1920 film by Charles Brabin

While New York Sleeps is a 1920 American crime drama film produced by Fox Film Corporation and directed by Charles Brabin, who was the husband of actress Theda Bara. The film tells three distinct episodic stories using the same actors, Estelle Taylor and Marc McDermott. Long thought to be a lost film like many other Fox Film productions from this period, a copy of this movie is now in the collection of the UCLA Film & Television Archive.

==Plot==
As described in a film magazine, in the first story a suburban wife (Taylor) has married a wealthy man (Locke) in the belief that her first husband (McDermott), a cad, had been killed. While the second husband is away, her first husband appears and demands money for his silence. A struggle ensues after a burglar (Southern) enters the home to rob it, and the burglar shoots the first husband. The wife, hearing her second husband arriving in his car, takes the revolver in her hand as the burglar escapes, telling her second husband that she shot a burglar (the body of her first husband). The second episode is a recital of the badger game with the vamp (Taylor), the man (McDermott), and his friend (Southern), and includes a scene depicting the Frolic at Ziegfeld Follies.
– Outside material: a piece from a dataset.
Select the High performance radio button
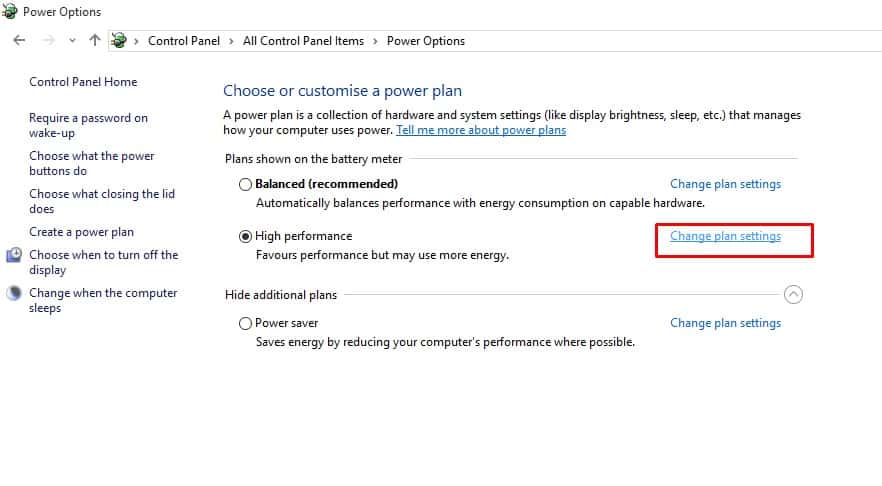 (x=245, y=236)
The third episode involves a tragedy that takes place in New York's Lower East Side.

==Cast==
- Estelle Taylor as A Wife / The Vamp / The Girl
- William Locke as Her husband
- Marc McDermott as Strange Visitor / The Man / The Paralytic
- Harry Southern as Burglar / Friend / His Son
- Earl Metcalfe as The Gangster

==Reception==
According to author Aubrey Solomon, this film was Fox's biggest moneymaker for the year 1920 with a profit of $192,000. While this would seem to conflict with the enormous success of Fox's Over the Hill to the Poorhouse (1920), the latter film did not achieve its largest rentals until it went into full release in 1921.